◆ What is being asked:
Using the material below, tally each line with the string "Select" and report only the total.

◆ Data for analysis:
■ ■ ■ ■ ■ ■ ■

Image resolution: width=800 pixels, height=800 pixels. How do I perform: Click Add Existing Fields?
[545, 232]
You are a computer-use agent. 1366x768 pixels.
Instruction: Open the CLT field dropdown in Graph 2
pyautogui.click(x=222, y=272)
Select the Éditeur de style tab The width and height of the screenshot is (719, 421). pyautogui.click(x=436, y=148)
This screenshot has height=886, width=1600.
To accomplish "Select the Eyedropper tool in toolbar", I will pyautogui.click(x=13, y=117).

■ ■ ■ ■ ■ ■ ■

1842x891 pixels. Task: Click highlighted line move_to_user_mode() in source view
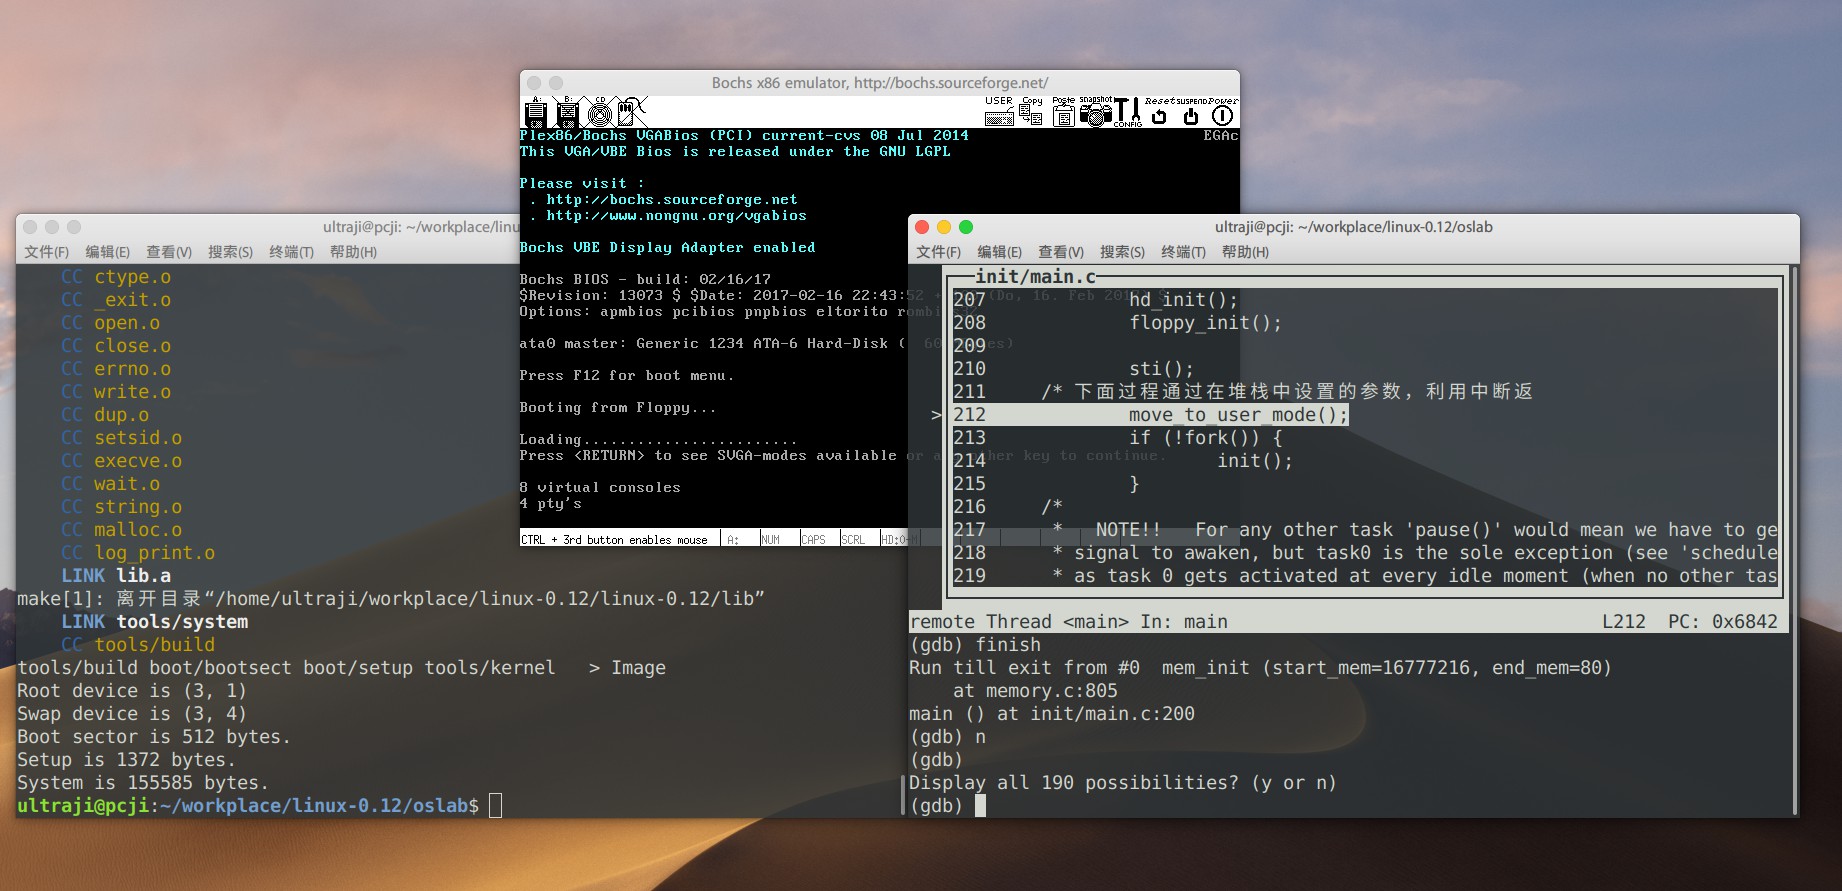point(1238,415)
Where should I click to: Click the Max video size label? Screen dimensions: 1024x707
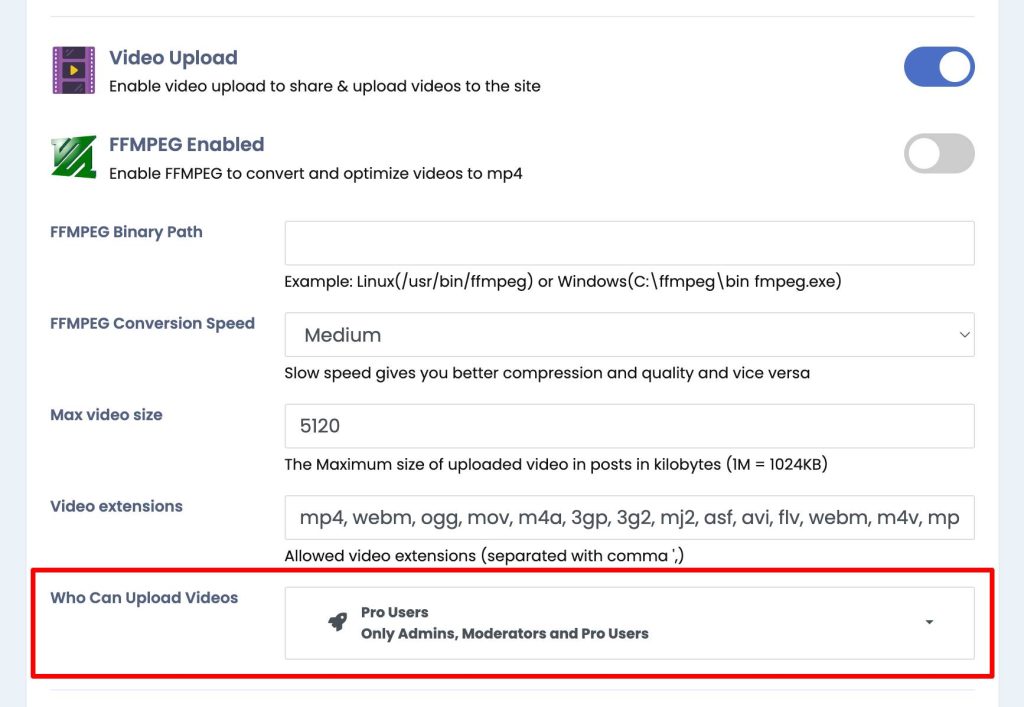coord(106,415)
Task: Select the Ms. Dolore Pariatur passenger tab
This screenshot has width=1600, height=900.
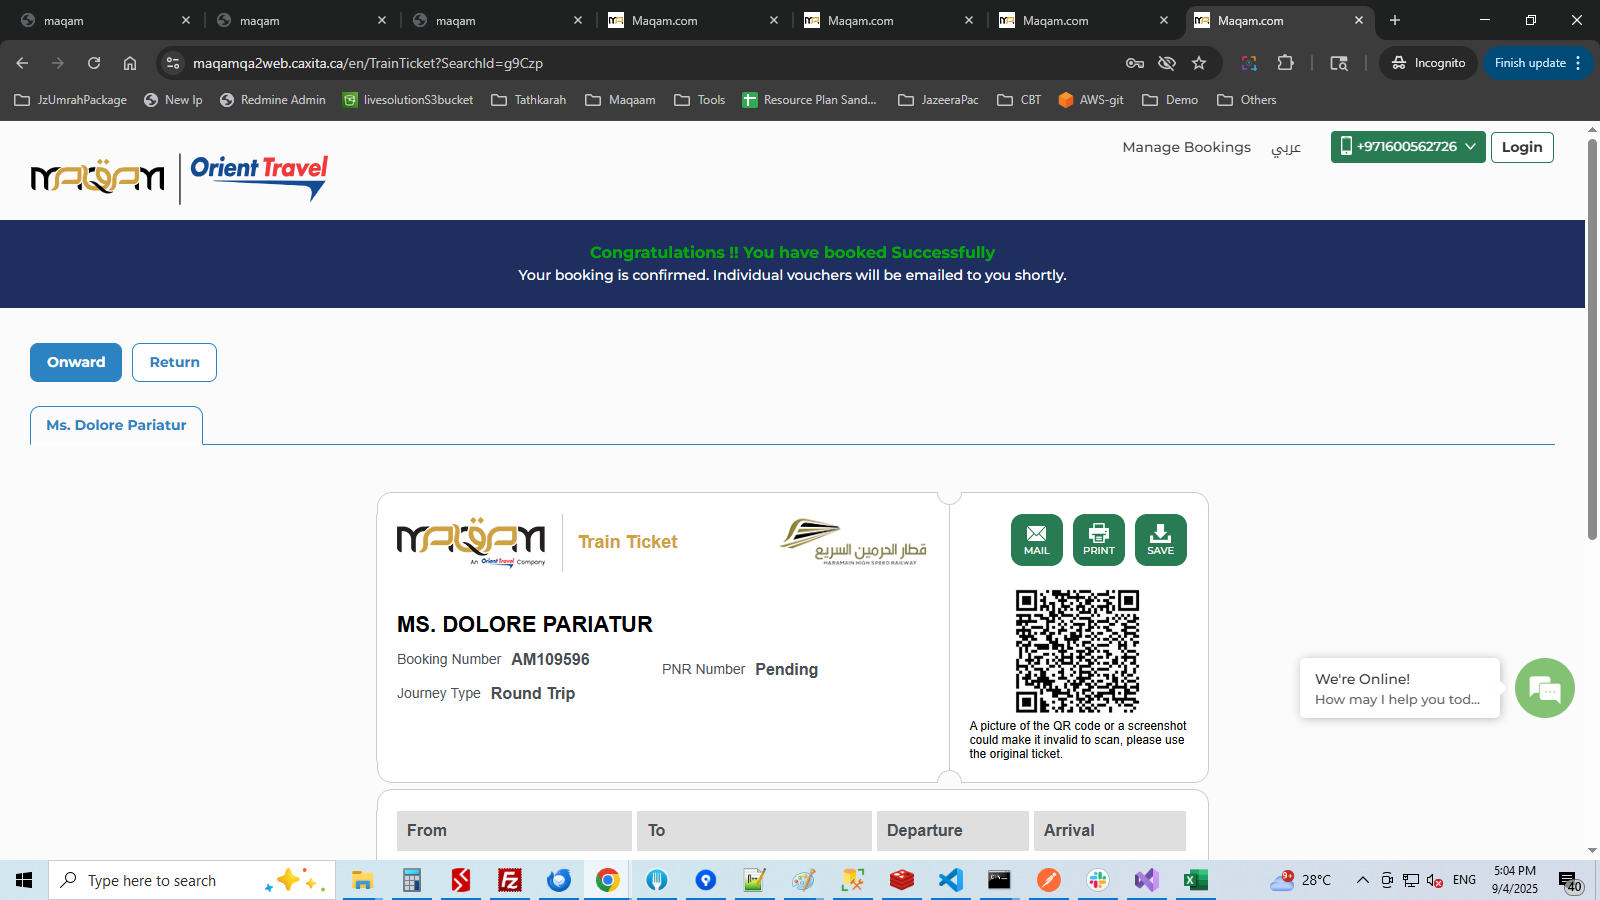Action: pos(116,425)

■ ■ ■ ■ ■ ■ ■

◆ Result below:
3